The Lancet Regional Health. Europe (Jan 2025)
Humoral and cellular responses to a fifth bivalent SARS-CoV-2 vaccine dose in patients with immune-mediated inflammatory diseases on tumour necrosis factor inhibitors: a prospective cohort studyResearch in context
Abstract
Summary: Background: As most people now have established hybrid immunity, the need for regular, updated SARS-CoV-2 vaccine boosters in patients with immune-mediated inflammatory diseases (IMIDs) is unclear. The study aim was to assess humoral and cellular immunogenicity of a fifth bivalent vaccine dose in patients with IMID on tumour necrosis factor inhibitors (TNFi). Methods: In the longitudinal, observational Nor-vaC study, we assessed anti-spike and neutralising antibodies against Wuhan, Omicron BA.1 and BA.4, as well as frequency and polyfunctionality of responding T cells, following a fourth monovalent and a fifth bivalent (BA.1 or BA.4/5) vaccine dose in patients with or without hybrid immunity using TNFi. Findings: Between December 17, 2021, and June 20, 2023, 456 infection-naïve patients with IMIDs using TNFi received a fourth vaccine dose and were otherwise eligible for inclusion. A total of 373/456 (82%) received a fifth vaccine dose, of these 190/373 (51%) had hybrid immunity defined as having had COVID-19 between the fourth and fifth dose.
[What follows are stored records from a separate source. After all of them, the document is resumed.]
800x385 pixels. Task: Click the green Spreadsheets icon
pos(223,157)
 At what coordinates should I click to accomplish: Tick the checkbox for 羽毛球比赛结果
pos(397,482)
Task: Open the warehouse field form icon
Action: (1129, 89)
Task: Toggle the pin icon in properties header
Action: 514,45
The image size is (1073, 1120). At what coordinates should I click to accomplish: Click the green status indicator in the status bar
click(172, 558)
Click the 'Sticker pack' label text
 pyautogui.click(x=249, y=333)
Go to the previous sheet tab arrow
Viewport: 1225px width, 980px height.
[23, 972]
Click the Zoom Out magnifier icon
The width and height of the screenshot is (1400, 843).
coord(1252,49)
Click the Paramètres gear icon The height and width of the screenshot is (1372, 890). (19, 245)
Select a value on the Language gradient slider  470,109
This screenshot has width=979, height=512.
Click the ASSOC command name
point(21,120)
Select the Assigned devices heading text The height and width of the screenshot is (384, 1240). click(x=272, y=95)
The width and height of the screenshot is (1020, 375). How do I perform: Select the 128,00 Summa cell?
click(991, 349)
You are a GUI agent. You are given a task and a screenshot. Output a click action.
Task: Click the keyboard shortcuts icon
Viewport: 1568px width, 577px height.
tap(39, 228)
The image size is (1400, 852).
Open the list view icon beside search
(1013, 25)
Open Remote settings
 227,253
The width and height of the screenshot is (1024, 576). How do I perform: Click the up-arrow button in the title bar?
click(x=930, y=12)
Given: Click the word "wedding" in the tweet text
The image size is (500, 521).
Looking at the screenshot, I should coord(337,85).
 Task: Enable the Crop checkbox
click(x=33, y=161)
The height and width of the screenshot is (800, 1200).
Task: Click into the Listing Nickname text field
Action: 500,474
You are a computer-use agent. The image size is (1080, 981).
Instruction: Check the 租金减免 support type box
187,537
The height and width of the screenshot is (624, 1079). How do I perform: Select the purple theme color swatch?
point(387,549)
In patients with hybrid immunity, the fifth dose did not induce improved humoral responses compared to infection, neither with BA.1 (median anti-spike antibody concentrations 23,244 IU/ml (IQR 15,138–45,233) vs 36,341 IU/ml (11,887–53,710), p = 0.52) nor BA.4/5 (31,693 IU/ml (15,176–54,186), p = 0.30). Comparison of neutralising antibodies yielded similar results. In infection-naïve patients, a fifth BA.4/5 vaccine, but not the BA.1, induced slightly higher humoral responses (18,890 IU/ml (6494–50,211)) compared to the fourth dose (7304 IU/ml (3245–17,260), p < 0.0001). CD8 T cell responses remained stable following a fourth dose (median frequency of spike-specific cells 0.039% (IQR 0.010–0.14)), infection (0.058% (0.026–0.17)) and a fifth dose (0.058% (0.013–0.20). Interpretation: In patients on TNFi with hybrid immunity, there was no immunological benefit of an updated fifth SARS-CoV-2 booster dose. Stable CD8 cellular responses following four doses indicate established protective immunity. Patients whose only risk factor is TNFi may in future follow vaccine recommendations for the general population. Funding: The South-Eastern Norway Regional Health Authority, The Coalition for Epidemic Preparedness Innovations (CEPI), Diakonhjemmet Hospital, Akershus University Hospital, Oslo University Hospital, University of Oslo, The Norwegian Research Council.